On January 7, A six-year-old student has shot and critically injured a 1st-grade teacher during an altercation. Thankfully, no students were injured when the shots were fired at 2 PM during the school day at Richneck Elementary School in Newport News, Virginia, as reported by Aljazeera.
Although Abby Zwerner, 25, sustained life-threatening injuries, her condition had slightly improved. At this time, police have not found where the student got the handgun, and they have been taken into custody as the shooting was reportedly not an accident.
Newport News Police Chief Steve Drew said, “We did not have a situation where someone was going around the school shooting. We have a situation in one particular location where a gunshot was fired.” He continued to say that they were attempting to find the best course of action for the six-year-old, “We have been in contact with our commonwealth’s attorney and some other entities to help us best get services to this young man,” Drew finished.
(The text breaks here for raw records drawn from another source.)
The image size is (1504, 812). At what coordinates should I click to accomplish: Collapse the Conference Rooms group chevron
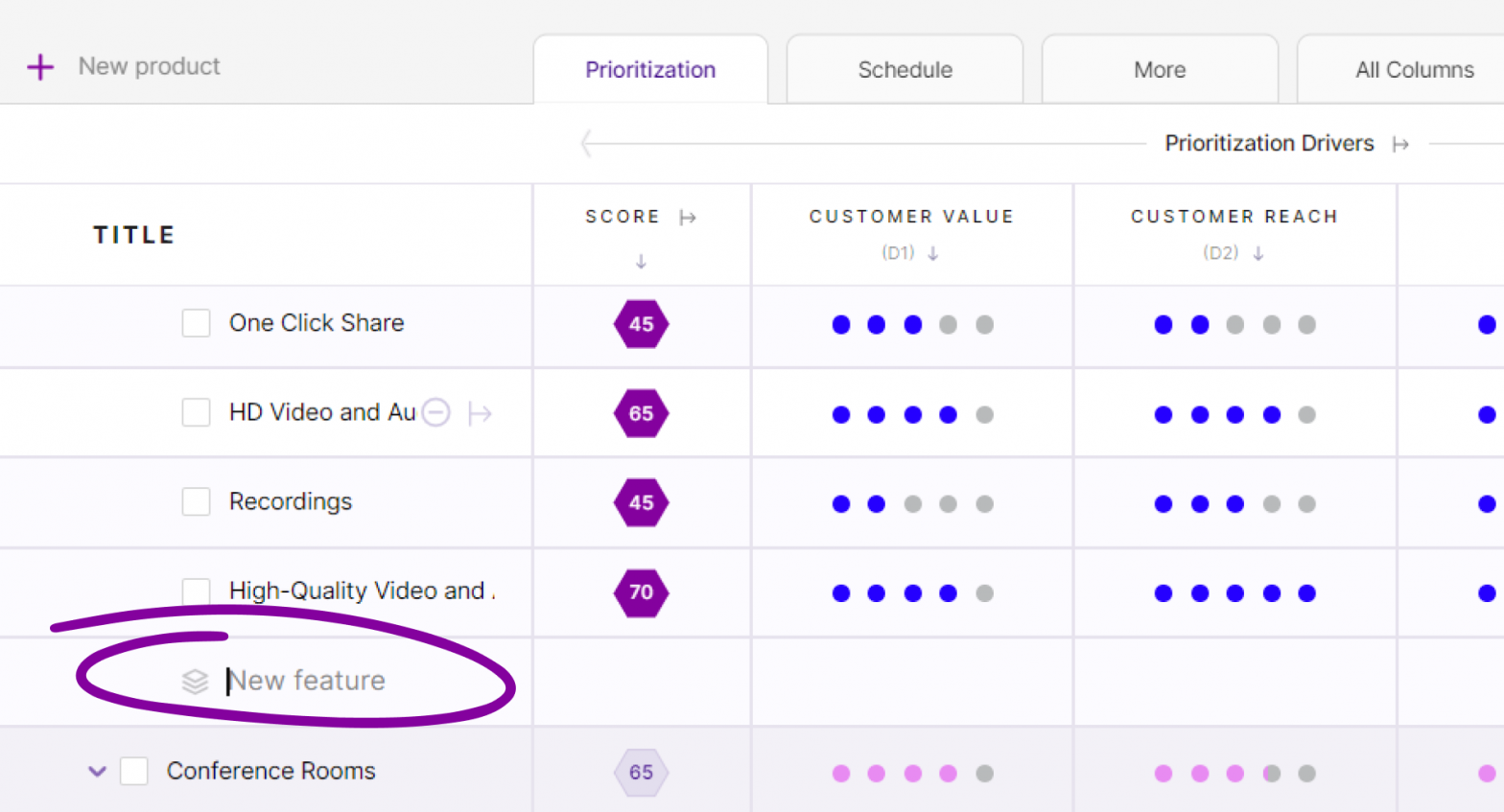[x=97, y=771]
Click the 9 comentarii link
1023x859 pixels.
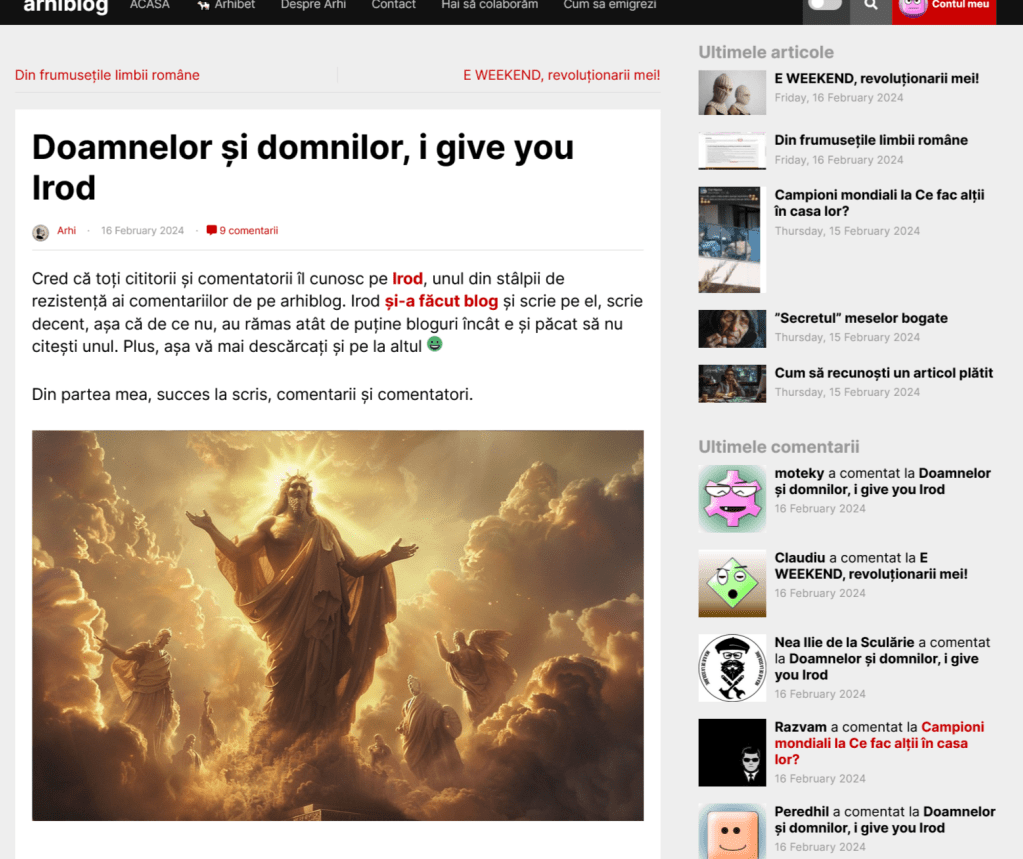248,231
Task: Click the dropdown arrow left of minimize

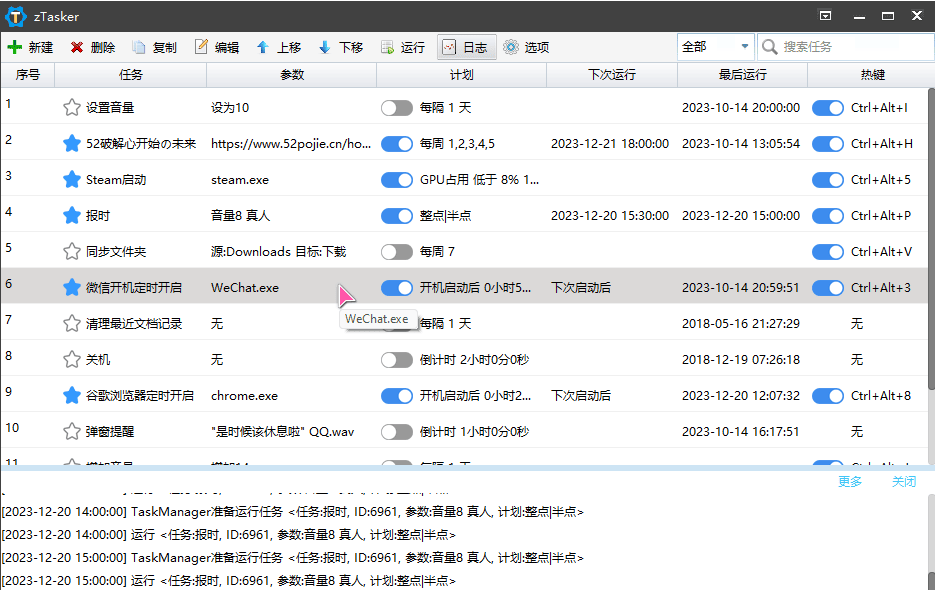Action: coord(825,16)
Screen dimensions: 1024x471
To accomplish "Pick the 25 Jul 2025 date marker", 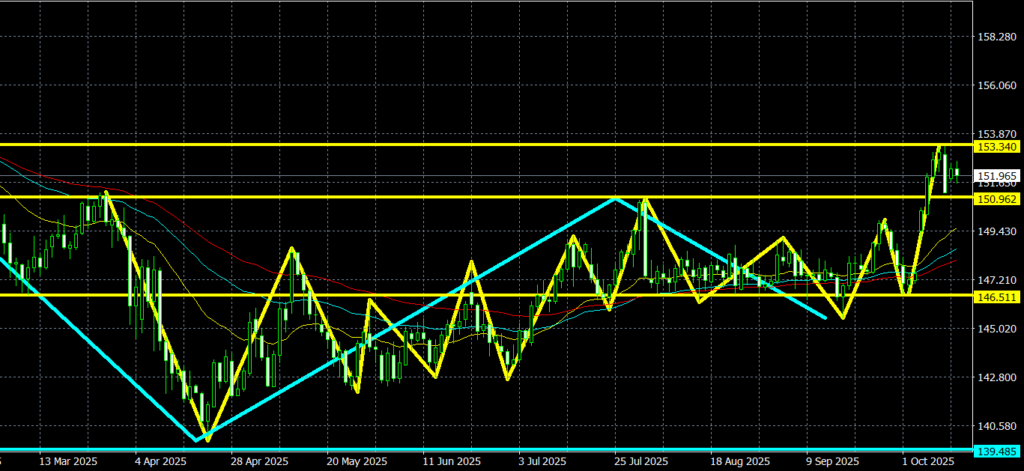I will click(638, 463).
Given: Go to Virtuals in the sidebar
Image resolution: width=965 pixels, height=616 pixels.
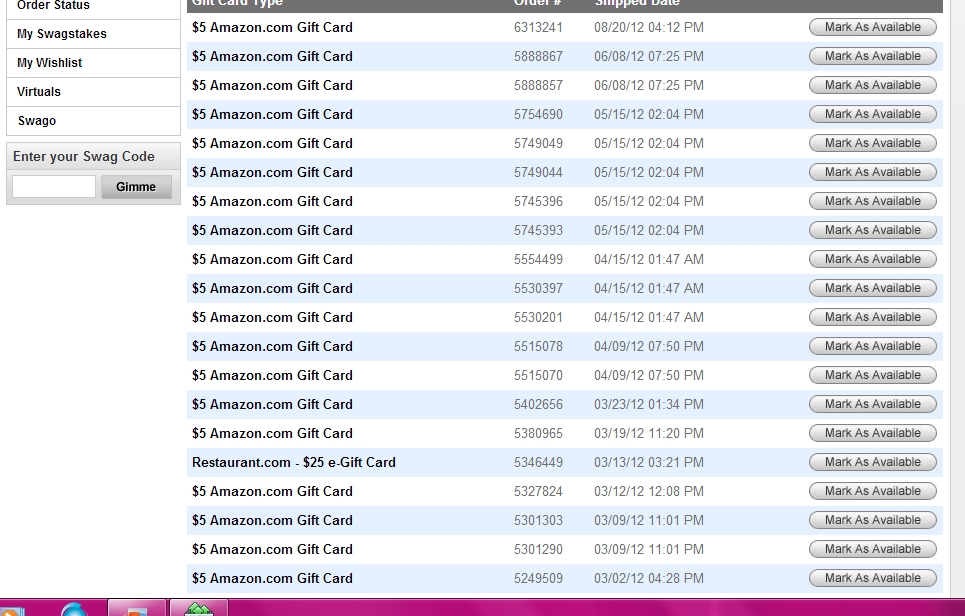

Virginia law prevents a child as young as six from being tried as an adult, regardless of the intentions behind the shooting, and it’s also too young to be placed into juvenile.
Boston Northeastern University criminologists assured the public that a school shooting perpetrated by someone this young is incredibly rare.
The superintendent of the area’s public school, Dr. George Parker, sat down for a news conference following the shocking shooting.
“We need to keep guns out of the hands of our young people. I cannot control access to weapons,” Dr. Parker expressed, “My teachers cannot control access to weapons.”
He added, “Today, our students got a lesson in gun violence and what guns can do to disrupt not only an educational environment but also a family, a community.”
“I’m in shock, and I’m in awe, and I’m disheartened.”
A student’s mom, Brittany Gregory, found out about the shooting via a neighbor who saw the incident on the local news. She said the boy Zwerner was her son’s favorite teacher.
Gregory also shared that Zwerner told the children to run from the class as gunfire erupted, and that her son has had nightmares since the shooting.
“He normally sleeps in his own room, but the night of the shooting he came into my room. He was talking in his sleep, saying we got to get out of here,” she told the New York Post.
Gregory is planning to place her child in therapy.